> _TASK LIST_
A) List each distinct username that posts in the forum thread about riding with or without a bit, in the order each first appears.
B) Go on with the forum thread about riding with or without a bit, starting after its final post.

> _EXCERPT_
----------------------------------------

# Bits



## BlindHorseEnthusiast4582 (Apr 11, 2016)

That depends on the type of show you're doing. If they don't allow bitless, then you have to use a bit. Once you get advice from everyone else (after you give more info on type of show etc.), then if you DO have to use a bit, try working in a snaffle.


----------



## Delta00 (Oct 18, 2016)

What kind of disciplines doesn't require a bit?


----------



## ApuetsoT (Aug 22, 2014)

Off the top of my head, barrel racing, jumpers(not hunters), western rail classes if the horse is <6(?), maybe reining, endurance.


----------



## Knave (Dec 16, 2015)

I don't know too many. Barrels probably wouldn't. In reining, working cow, ranch versatility, and a few other western classes there is an a hackamore class for certain ages. I'm not positive on the age but I think up to 6. I've never had a hack horse so I really am not sure.


----------



## Knave (Dec 16, 2015)

Oh, also roping and ranch team contests like branding would allow a hackamore horse of any age.


----------



## Jan1975 (Sep 7, 2015)

ApuetsoT said:


> Off the top of my head, barrel racing, jumpers(not hunters), western rail classes if the horse is <6(?), maybe reining, endurance.


Can't you ride bitless in western rail classes at any age? I thought it was just that the older horses had to be ridden one-handed. But, I haven't shown in a western class for about 30 years and even then I used a shank bit so I could very well be mistaken. 

You do have to have a bit for dressage.


----------



## ApuetsoT (Aug 22, 2014)

Jan1975 said:


> Can't you ride bitless in western rail classes at any age? I thought it was just that the older horses had to be ridden one-handed. But, I haven't shown in a western class for about 30 years and even then I used a shank bit so I could very well be mistaken.
> 
> You do have to have a bit for dressage.


I've never ridden western, so I don't really know. I thought it's hackmores and snaffles up to 6. Someone who actually knows should come help us.


----------



## DraftyAiresMum (Jun 1, 2011)

Depends on what rules they're following for western rail classes. If they adhere to the AQHA/APHA rules, then any horse over the age of 6 must be shown in a _shanked_ bit. Up to 6, they are allowed to be shown in a bosal or a snaffle. Some unrated shows will have their own rules which state you can ride your horse in whatever it is comfortable in. That's how my barn is. We have a show series every year and it's basically "show in what works for you."

Any of the gymkhana events (barrels, poles, keyhole, etc) don't require a bit. You could ride in a halter, for all they care. I've heard you can use an English hackamore in jumpers (as was said, NOT hunters). 

Honestly, I don't consider gymkhana, sorting, roping, etc, to be "showing." Saying they are showing is like saying American Ninja Warrior is the same as bodybuilding competitions.

----------------------------------------

> _EXTRACTED INFORMATION_
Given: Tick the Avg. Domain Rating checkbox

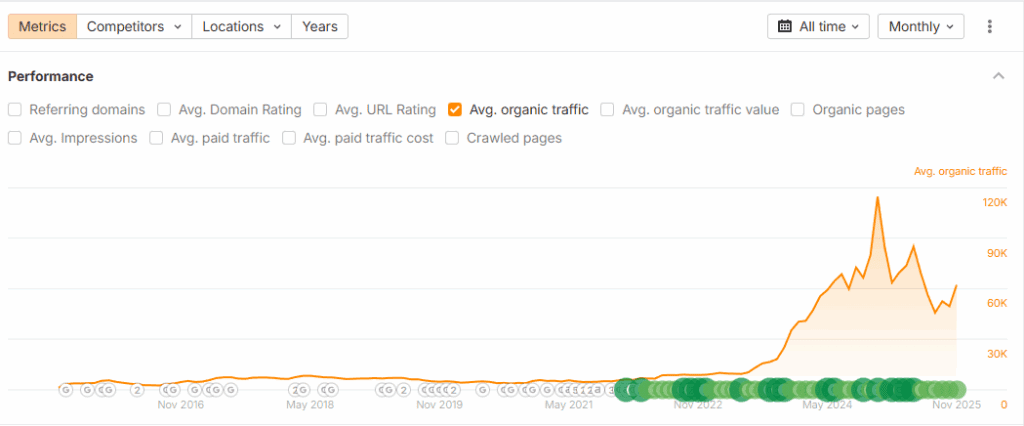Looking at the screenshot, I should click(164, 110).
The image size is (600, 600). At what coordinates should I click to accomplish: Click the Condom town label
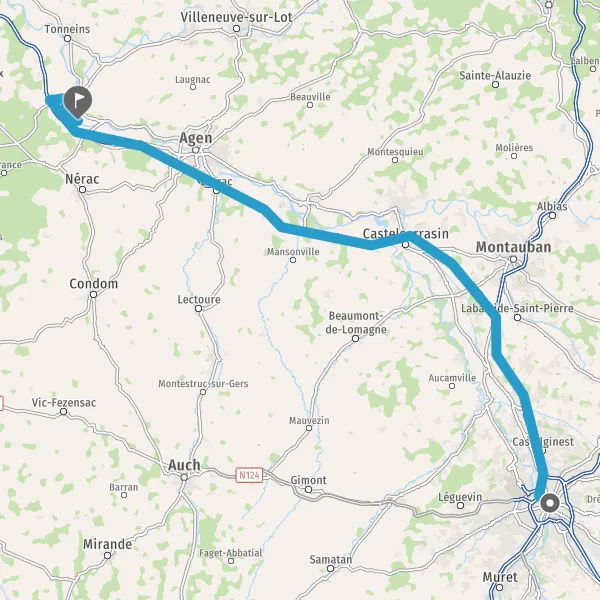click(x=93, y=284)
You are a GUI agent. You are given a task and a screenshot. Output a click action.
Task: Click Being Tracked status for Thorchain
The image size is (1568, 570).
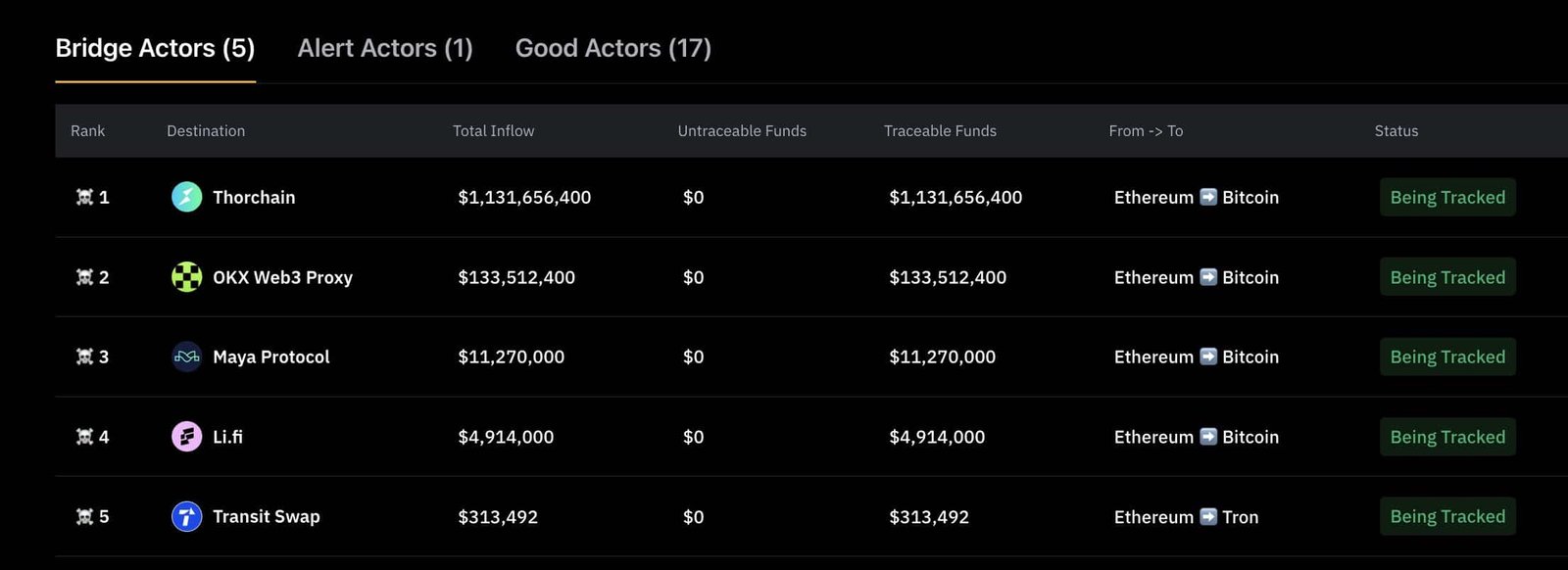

----------------------------------------

> _ANSWERS TO EACH TASK_
A) BlindHorseEnthusiast4582, Delta00, ApuetsoT, Knave, Jan1975, DraftyAiresMum

B)
----------



## jaydee (May 10, 2012)

The OP appears to be based in Greece
I don't know if they have much in the way of western riding there or what showing classes they have
I know they have showjumping and you can ride bitless in that
Most disciplines have their own rule books so that's where you'd look to find out


----------



## Knave (Dec 16, 2015)

Haha, I hear you Drafty. I guess I shouldn't have considered rodeo events. Sorry.


----------



## kewpalace (Jul 17, 2013)

FWIT/clarification, in reined cow horse, horses are allowed to be in a snaffle or hackamore (bosal) up through their 5 year old year. When they are 6, they must either go in the two rein (which they can only do for one year) or straight up in the bridle (curb bit with fixed shanks). After the two reined year, horses must be straight up in the bridle.

In reining, you must ride in a bit (age dependent) unless you do a freestyle reining class, where you can do what ever you want. 

Some competitions, like cowboy races, allow hackamores (bosals) but do not allow mechanical hackamores. You have to see what rules the competitions are run under to determine what the bit requirements are/are not.


----------



## Knave (Dec 16, 2015)

Kewpalace,

Thanks for clarifying. I knew snaffle was five and under; I've just never shown a hack horse and didn't pay much attention to them. They've always impressed me, but I've never figured on giving it a try because I don't have any experience with it.


----------



## kewpalace (Jul 17, 2013)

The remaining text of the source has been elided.